At least 112 people were killed in what Israel called its largest coordinated strike in Lebanon as a fragile US‑Iran two‑week ceasefire took effect amid conflicting claims over whether Lebanon is included. Oil markets reacted violently: WTI plunged 16.41% to $94.41 (intra‑day low $91.03, ~19% drop at one point) and Brent fell 13.29% to $94.75 — the biggest single‑day declines since April 2020. The US is dispatching a negotiating team (VP JD Vance, Steve Witkoff, Jared Kushner) to Pakistan, but disputes over ceasefire terms (Lebanon inclusion, airspace/drone incidents, Iran enrichment) keep the situation volatile and present significant tail risk to markets and energy supply routes via the Strait of Hormuz.

Analysis

The market has moved from a pure tail-premium to a regime of binary-event trading: headline-driven intraday swings dominate until the Strait of Hormuz clearance is verifiably durable. Expect realized volatility to remain elevated (implied vols 20–45% above seasonal norms) while counterparties wait for 72–96 hours of uninterrupted tanker transits; that window is the most probable determinant of whether energy risk premia compress or re-expand.
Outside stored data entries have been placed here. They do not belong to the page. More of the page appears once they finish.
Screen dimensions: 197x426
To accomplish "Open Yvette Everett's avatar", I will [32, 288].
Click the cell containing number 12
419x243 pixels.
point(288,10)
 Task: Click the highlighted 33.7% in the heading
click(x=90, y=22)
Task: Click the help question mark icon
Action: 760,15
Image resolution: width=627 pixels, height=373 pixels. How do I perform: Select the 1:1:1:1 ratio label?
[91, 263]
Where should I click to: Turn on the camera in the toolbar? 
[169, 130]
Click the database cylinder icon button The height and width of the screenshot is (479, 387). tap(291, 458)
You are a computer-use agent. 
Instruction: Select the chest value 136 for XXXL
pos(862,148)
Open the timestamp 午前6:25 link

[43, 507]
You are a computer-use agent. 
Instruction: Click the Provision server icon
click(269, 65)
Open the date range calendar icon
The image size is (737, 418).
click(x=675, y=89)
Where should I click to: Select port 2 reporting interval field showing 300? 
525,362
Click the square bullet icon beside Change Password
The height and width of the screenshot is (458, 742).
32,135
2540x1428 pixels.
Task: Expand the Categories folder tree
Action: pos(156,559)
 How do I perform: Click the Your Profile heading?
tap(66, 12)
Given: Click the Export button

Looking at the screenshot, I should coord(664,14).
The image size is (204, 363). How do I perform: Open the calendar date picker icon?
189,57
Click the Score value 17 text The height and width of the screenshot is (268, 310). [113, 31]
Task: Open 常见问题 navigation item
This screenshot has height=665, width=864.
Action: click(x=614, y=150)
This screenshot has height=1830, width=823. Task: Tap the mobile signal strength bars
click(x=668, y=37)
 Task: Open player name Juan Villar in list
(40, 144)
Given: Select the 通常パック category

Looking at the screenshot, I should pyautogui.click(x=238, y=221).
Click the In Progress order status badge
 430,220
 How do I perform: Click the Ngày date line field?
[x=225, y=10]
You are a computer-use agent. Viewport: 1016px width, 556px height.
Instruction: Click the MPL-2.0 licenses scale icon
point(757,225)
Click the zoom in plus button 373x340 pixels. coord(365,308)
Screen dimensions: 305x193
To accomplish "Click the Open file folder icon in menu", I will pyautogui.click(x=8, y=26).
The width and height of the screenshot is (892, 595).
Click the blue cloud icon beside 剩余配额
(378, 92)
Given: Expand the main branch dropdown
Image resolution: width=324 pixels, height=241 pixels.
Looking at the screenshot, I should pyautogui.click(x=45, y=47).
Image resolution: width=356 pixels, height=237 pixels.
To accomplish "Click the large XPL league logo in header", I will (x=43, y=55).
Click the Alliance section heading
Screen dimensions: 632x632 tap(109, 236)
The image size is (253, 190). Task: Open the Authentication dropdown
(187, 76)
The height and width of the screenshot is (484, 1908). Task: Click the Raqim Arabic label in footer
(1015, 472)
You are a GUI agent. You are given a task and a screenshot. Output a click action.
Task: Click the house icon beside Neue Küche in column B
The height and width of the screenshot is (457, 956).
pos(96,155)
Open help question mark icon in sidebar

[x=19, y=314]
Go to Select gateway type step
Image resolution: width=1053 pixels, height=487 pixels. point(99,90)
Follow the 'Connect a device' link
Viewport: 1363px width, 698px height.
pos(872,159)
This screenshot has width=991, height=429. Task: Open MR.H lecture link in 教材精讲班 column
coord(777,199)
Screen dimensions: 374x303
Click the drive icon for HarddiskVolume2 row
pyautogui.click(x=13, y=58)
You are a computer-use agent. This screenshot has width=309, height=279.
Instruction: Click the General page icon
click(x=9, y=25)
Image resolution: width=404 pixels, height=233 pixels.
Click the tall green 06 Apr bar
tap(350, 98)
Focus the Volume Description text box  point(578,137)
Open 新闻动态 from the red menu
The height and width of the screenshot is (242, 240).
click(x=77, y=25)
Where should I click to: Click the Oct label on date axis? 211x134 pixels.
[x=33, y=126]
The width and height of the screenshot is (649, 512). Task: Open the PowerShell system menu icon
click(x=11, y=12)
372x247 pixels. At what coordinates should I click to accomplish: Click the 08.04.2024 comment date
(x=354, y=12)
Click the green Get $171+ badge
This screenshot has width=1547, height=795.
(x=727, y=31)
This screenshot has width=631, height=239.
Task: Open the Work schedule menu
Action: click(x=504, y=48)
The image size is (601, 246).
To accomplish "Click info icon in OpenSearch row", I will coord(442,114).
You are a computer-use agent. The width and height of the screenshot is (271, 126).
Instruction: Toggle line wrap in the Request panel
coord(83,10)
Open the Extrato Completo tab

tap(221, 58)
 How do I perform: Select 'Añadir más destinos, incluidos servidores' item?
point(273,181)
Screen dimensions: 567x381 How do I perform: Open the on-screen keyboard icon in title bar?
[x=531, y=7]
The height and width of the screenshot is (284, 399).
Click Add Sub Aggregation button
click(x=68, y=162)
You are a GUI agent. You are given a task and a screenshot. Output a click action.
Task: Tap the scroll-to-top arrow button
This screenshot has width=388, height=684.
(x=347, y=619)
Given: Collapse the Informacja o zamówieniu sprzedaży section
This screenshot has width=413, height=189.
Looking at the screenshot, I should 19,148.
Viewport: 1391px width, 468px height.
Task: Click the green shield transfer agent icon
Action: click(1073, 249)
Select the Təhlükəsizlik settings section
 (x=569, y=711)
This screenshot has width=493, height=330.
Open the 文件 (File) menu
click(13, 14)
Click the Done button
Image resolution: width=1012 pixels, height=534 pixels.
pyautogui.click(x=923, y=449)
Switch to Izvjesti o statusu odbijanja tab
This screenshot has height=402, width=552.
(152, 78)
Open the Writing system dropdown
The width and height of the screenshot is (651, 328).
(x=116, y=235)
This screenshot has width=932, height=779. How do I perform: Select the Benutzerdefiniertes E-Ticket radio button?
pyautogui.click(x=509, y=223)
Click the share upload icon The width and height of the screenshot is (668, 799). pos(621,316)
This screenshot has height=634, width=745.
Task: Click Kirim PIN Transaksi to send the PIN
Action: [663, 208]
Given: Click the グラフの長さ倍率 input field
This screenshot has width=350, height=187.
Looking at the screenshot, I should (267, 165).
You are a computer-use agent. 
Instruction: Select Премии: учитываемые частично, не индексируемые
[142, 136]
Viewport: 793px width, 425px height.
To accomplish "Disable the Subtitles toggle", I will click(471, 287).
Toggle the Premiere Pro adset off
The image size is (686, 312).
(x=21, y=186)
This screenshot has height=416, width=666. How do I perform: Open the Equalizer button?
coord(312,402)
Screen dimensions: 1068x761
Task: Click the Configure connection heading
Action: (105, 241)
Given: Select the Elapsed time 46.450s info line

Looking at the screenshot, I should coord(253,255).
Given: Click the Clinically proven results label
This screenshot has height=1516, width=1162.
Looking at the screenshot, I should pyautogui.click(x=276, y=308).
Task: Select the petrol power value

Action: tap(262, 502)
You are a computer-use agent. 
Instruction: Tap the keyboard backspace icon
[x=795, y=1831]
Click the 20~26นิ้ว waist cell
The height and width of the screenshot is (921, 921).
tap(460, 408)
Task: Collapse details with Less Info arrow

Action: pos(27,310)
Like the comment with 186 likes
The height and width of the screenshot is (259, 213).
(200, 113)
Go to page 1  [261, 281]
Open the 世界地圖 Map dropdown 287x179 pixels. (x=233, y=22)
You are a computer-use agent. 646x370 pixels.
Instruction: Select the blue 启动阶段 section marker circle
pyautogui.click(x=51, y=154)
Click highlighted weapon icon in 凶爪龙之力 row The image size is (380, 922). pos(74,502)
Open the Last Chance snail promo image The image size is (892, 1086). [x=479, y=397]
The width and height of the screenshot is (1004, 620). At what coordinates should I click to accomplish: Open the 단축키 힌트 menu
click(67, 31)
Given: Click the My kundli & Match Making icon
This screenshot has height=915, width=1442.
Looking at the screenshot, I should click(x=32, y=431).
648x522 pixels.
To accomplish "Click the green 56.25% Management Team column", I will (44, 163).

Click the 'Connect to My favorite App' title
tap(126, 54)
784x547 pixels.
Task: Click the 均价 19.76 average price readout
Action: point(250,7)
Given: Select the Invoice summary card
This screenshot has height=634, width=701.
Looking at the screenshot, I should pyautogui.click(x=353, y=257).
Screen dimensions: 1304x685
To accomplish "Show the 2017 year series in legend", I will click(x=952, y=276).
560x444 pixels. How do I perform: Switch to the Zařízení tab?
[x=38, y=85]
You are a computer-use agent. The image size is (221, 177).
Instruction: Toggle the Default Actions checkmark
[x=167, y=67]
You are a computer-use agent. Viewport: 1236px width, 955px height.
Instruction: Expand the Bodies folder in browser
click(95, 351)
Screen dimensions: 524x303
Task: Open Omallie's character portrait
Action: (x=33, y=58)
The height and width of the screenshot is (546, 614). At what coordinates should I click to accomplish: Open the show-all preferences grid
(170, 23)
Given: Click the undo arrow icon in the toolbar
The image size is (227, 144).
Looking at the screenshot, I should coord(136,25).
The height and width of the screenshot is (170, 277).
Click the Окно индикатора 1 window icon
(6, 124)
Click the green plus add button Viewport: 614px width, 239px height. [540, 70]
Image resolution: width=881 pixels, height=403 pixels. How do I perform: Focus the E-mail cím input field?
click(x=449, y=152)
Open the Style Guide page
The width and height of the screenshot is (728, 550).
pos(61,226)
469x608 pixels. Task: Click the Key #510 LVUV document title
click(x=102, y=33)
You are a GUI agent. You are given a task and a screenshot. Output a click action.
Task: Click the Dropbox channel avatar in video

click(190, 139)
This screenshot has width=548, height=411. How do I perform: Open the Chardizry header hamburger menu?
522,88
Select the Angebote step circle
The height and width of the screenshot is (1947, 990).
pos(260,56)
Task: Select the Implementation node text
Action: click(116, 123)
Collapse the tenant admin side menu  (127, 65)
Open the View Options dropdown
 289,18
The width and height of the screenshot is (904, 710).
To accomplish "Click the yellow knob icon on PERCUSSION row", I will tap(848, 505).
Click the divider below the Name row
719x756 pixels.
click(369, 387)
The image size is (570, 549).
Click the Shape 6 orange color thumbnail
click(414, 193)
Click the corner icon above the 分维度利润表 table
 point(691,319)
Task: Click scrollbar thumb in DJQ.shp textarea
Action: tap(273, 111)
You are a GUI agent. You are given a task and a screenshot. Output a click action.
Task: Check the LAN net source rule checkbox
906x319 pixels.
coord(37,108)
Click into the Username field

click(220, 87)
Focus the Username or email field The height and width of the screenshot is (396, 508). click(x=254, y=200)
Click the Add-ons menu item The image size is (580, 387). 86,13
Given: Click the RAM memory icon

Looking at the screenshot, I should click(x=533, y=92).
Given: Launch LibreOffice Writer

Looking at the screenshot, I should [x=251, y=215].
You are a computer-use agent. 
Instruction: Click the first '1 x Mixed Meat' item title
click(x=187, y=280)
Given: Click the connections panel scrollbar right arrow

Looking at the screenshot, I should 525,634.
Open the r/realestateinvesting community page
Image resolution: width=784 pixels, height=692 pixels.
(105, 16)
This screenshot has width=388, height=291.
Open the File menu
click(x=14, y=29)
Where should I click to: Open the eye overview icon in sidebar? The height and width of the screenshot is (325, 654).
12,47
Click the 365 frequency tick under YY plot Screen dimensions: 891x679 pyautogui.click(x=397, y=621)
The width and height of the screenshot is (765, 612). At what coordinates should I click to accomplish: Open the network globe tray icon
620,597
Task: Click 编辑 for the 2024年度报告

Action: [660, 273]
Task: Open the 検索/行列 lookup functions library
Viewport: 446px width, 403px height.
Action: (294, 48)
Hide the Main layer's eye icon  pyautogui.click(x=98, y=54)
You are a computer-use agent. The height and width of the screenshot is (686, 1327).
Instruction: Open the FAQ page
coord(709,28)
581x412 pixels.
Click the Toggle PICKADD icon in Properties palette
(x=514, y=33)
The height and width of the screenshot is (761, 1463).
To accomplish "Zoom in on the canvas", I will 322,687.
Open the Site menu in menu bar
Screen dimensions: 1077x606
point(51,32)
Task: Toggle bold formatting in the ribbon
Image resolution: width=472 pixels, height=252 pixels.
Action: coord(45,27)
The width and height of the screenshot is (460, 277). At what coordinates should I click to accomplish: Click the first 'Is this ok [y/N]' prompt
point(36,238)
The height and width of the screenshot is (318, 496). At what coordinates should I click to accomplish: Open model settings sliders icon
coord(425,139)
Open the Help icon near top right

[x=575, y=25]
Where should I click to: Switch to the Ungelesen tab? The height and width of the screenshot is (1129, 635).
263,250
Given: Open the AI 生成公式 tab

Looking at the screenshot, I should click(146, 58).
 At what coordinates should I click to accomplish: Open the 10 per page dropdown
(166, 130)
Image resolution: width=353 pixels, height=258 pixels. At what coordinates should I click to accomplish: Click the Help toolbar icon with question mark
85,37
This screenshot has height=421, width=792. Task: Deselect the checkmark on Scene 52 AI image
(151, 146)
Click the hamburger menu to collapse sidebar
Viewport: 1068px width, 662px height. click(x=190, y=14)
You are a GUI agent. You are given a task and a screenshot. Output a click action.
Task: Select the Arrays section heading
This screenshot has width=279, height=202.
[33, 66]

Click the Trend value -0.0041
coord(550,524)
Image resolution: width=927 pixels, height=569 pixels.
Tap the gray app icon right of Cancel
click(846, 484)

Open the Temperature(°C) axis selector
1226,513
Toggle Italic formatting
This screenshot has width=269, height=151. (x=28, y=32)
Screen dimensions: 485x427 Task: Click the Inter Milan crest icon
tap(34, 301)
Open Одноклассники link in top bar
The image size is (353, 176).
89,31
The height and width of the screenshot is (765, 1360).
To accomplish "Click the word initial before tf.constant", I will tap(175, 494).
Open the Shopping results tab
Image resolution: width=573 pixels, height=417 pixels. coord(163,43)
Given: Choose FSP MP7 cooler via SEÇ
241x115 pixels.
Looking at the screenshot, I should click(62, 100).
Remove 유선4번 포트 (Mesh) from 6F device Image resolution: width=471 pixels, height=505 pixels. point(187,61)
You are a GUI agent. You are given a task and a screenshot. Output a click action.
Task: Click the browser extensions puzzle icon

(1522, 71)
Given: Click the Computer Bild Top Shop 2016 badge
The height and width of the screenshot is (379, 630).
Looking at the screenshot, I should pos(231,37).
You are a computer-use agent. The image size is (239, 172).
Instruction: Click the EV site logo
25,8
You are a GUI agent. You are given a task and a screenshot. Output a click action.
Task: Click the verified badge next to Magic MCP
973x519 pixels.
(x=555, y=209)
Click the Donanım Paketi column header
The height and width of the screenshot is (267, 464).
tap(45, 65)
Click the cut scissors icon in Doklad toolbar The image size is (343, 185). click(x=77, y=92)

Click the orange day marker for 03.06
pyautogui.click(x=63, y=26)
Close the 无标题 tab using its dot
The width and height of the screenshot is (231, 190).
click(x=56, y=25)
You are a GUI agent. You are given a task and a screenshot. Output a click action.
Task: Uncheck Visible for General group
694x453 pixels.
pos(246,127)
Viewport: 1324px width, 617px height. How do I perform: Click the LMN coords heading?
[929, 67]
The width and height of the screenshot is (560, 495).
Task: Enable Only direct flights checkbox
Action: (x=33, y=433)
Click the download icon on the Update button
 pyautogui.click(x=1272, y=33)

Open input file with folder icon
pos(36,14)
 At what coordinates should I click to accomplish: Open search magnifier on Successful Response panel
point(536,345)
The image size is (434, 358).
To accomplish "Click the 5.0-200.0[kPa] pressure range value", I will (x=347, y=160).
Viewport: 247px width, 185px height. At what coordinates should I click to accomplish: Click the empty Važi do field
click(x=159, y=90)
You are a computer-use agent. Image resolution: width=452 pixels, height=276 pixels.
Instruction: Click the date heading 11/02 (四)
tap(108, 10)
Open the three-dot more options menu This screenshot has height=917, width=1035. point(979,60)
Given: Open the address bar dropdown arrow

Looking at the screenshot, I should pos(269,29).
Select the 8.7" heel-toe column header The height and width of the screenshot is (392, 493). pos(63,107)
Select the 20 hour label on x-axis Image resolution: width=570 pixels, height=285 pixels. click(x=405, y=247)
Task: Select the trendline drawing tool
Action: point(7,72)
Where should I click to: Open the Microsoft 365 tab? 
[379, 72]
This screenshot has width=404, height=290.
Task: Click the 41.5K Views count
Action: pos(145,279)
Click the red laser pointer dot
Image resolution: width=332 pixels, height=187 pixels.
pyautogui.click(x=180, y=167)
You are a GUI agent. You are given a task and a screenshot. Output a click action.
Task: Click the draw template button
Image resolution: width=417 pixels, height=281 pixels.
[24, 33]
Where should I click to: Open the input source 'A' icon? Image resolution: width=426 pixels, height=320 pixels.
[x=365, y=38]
Second-order winners are those that monetize route friction and volatility: tanker owners and freight derivatives gain from even short-lived chokepoint uncertainty, while P&I insurers and reinsurers will reprice coverage and adjust deductibles—creating a multi-week lagged revenue tail for underwriters and brokers. Defense primes and specialty aerospace suppliers stand to see order-flow optionality and backlog revaluation if escalation probabilities drift higher, whereas regional EM credit and tourism-dependent corporates face persistent downside while risk premia remain above normalized levels. Key catalysts and time horizons to watch are discrete: operational confirmation of Strait reopenings (days), negotiating progress in Islamabad and Israeli restraint on Lebanon (weeks), and any strike on Iranian enrichment facilities or resumed militias’ cross-border attacks (months). A ceasefire that survives two full weeks without airspace or maritime violations materially reduces the energy risk premium; conversely, any credible breach within that window has asymmetric upside for oil and defense equities and reintroduces widescale liquidity risk for regional credit markets.